I have long wanted three kids. I'm really not sure why. I've always loved kids and wanted lots of them. Four years of infertility revised my expectations downward to the point where I was overwhelmed with gratitude to mother earth for giving me one. The second was an ultimate bonus. And then I guess I got greedy and started thinking that maybe I could revisit those old notions of lots of kids. Well, this is the official notice that there will be no third child. Along with my idealized notion of three kids being fun was the idealized notion that kids would somehow sleep, or at least conform to sleep patterns that vaguely represented my own or that of any other normal human being. I'm here to tell you that either I have the world's crappiest sleepers or all those people out there with kids are big fat liars and walking around pretending to be well rested. Here's a run-down of the last 24 hours in our house.

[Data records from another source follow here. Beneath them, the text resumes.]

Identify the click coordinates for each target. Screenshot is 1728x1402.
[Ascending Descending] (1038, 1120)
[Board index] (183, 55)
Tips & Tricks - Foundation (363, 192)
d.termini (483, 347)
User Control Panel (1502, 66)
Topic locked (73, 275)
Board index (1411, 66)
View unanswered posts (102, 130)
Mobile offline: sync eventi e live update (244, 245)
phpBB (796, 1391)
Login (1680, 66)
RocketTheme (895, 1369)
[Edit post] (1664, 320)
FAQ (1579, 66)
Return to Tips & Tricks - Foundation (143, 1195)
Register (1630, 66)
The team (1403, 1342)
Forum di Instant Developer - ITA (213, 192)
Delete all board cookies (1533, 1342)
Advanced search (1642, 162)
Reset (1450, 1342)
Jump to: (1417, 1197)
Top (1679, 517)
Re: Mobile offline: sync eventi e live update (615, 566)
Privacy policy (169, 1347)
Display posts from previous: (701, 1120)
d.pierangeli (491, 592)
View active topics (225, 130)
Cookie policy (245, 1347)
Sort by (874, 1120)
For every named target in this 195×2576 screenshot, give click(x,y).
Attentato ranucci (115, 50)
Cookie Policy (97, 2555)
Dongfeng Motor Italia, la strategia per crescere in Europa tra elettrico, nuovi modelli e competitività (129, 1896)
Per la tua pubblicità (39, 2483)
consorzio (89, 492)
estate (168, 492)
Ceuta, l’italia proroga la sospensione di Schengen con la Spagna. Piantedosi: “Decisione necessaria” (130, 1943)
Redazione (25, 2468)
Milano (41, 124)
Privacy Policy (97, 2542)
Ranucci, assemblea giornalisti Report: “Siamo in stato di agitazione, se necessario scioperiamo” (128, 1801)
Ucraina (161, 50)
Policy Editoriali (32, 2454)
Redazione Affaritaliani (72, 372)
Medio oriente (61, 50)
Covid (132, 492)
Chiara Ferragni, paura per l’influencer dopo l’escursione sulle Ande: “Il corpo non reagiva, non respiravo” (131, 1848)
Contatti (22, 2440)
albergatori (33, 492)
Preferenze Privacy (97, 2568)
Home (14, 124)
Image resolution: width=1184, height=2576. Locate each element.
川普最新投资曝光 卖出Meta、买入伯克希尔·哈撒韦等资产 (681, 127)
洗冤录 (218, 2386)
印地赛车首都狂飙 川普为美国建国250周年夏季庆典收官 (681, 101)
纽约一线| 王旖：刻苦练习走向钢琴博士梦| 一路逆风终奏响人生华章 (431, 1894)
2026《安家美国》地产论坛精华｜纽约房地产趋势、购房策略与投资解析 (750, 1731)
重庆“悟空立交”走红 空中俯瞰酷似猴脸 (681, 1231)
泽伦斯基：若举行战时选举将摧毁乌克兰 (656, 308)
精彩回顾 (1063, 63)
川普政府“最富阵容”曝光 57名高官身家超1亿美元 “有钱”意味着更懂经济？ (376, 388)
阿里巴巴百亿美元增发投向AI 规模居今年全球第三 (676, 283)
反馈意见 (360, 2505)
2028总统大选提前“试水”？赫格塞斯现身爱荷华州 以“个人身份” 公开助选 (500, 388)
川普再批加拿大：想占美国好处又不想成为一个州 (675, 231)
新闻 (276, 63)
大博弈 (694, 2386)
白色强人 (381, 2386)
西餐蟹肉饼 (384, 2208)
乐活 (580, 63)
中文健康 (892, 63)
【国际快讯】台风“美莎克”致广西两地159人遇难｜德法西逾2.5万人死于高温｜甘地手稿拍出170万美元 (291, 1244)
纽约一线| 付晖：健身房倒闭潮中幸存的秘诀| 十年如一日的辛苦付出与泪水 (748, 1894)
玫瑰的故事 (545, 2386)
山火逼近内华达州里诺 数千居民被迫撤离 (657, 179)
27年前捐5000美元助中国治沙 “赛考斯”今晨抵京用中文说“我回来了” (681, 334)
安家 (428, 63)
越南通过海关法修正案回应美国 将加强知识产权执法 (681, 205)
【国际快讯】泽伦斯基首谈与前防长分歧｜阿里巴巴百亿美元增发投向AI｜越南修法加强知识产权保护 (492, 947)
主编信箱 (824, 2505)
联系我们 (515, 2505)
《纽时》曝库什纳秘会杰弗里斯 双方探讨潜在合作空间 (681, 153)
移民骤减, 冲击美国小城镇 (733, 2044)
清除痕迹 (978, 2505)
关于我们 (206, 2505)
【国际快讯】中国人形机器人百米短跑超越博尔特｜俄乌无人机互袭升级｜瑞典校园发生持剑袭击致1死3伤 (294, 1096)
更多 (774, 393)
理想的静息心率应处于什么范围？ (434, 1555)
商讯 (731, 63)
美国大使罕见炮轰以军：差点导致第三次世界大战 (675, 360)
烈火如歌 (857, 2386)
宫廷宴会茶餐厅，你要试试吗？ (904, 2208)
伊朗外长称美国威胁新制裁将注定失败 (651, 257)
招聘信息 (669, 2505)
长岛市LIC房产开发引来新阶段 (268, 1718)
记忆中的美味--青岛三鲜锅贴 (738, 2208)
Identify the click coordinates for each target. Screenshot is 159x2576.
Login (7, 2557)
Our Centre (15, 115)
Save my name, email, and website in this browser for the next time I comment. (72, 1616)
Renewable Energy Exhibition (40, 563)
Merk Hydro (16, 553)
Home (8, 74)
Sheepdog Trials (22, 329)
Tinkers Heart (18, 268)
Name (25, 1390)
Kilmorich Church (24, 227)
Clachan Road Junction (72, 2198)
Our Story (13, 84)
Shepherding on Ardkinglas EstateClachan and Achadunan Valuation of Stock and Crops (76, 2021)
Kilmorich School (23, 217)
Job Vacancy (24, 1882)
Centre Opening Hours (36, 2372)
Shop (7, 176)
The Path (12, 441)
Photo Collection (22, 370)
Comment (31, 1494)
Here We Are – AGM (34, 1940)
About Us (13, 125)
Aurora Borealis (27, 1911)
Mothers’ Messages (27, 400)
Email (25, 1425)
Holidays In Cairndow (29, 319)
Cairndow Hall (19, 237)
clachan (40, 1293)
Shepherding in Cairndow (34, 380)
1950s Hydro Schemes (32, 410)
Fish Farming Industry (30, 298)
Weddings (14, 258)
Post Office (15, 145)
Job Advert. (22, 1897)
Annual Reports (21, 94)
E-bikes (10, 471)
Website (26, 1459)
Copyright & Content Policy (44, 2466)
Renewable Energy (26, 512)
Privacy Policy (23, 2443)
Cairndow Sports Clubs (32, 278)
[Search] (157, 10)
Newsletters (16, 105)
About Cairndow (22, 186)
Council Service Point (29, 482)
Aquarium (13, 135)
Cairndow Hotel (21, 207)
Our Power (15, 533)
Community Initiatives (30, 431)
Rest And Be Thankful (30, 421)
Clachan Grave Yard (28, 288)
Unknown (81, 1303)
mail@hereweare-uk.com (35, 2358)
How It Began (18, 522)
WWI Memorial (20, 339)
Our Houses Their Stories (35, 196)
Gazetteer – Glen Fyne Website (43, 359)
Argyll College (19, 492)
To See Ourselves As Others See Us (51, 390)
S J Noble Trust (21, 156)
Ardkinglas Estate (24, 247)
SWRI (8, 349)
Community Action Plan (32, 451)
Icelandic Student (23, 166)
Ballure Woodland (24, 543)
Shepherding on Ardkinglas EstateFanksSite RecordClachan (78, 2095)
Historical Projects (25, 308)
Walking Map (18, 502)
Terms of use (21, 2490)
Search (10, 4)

Around 7PM, Sunday, July 6: Begin the bedtime routine - bath, stories, songs, bed. It took two years to get to this point, but it usually works well with Graeme. It takes an hour and there's no short-cutting the routine, but it usually works. I've been sleep-training Ian for about 2 weeks and he's a tough-case. I usually begin his cry-fest before Graeme goes down with the hopes that Ian's 30 minutes of screaming is winding down by the time Graeme hits the pillow. It went sort of as planned last night, except that Graeme was wired because of a long nap so Steve laid down with him and somewhere around 9:30 Steve emerged and Graeme was asleep.

Around 9PM: I took a long, hot bath. I get frequent headaches and the bath helps.

Around 10PM: I was out cold in bed.

Around midnight: I vaguely hear Ian screaming (he's 12 inches from my bed, so I must have been in a deep sleep). For the past 2 weeks or so I've ignored his nighttime wakings and he usually goes back to sleep, though it takes up to 2 hours. I just didn't want to listen to him last night. My sleep was so good that I wanted it back quickly. The quickest way to get Ian to sleep is to give him some boob juice. Gave it to him and I must have been making the caffeinated version because next thing I know he is just talking, talking, talking....wide awake and practicing all his consonants. I gave him a bottle in hopes that would help. Nope.

Somewhere around 2AM: I'm still listening to him babble and feeling him kick, kick, kick. I dose him with both tylenol and mylecon and give him another bottle. The babbling continues. Steve and I start arguing about whether or not I can leave him in the basement to work on these babbling skills alone. Steve prefers that I take my own babbling to the basement. I do, but can't settle down either. I return to bed at 4:54AM and everyone is finally asleep.

5:04AM: 8 minutes after climbing back into bed Graeme wakes up. I kid you not. I take him back to bed and lie (or lay) down with him where he proceeds to play with my hair until about 6 when he announces that he wants breakfast. We all get up and start the day.

Amazingly, I can survive like this in the adult world. I can't do kids when I sleep-deprived. Takes too much patience. Thinking like an economist I can do in my sleep. Obviously.

Fast forward to 6PM on Monday, July 7: I return home. Everyone is in a good mood. We eat, quickly, because Graeme wants to go to the pool. Ian is falling asleep in his dinner, which he proceeds to regurgitate as I'm giving him the last bite, so Steve takes G to the pool and I stay back to put Ian to sleep. Ian screams for about 2 hours, which keeps Graeme from falling asleep. So, about 9PM I give up and bring them all downstairs where Steve takes over because I have the "I'm losing it look" on my face (and in my words). I took a break to help Steve and it's now almost 10PM and the kids are still awake. The adults are running on the fumes of fumes.

Were we to add a 3rd child to the mix I am fairly certain that our sleep opportunities would consist of the null set. Ergo, we are done with kids.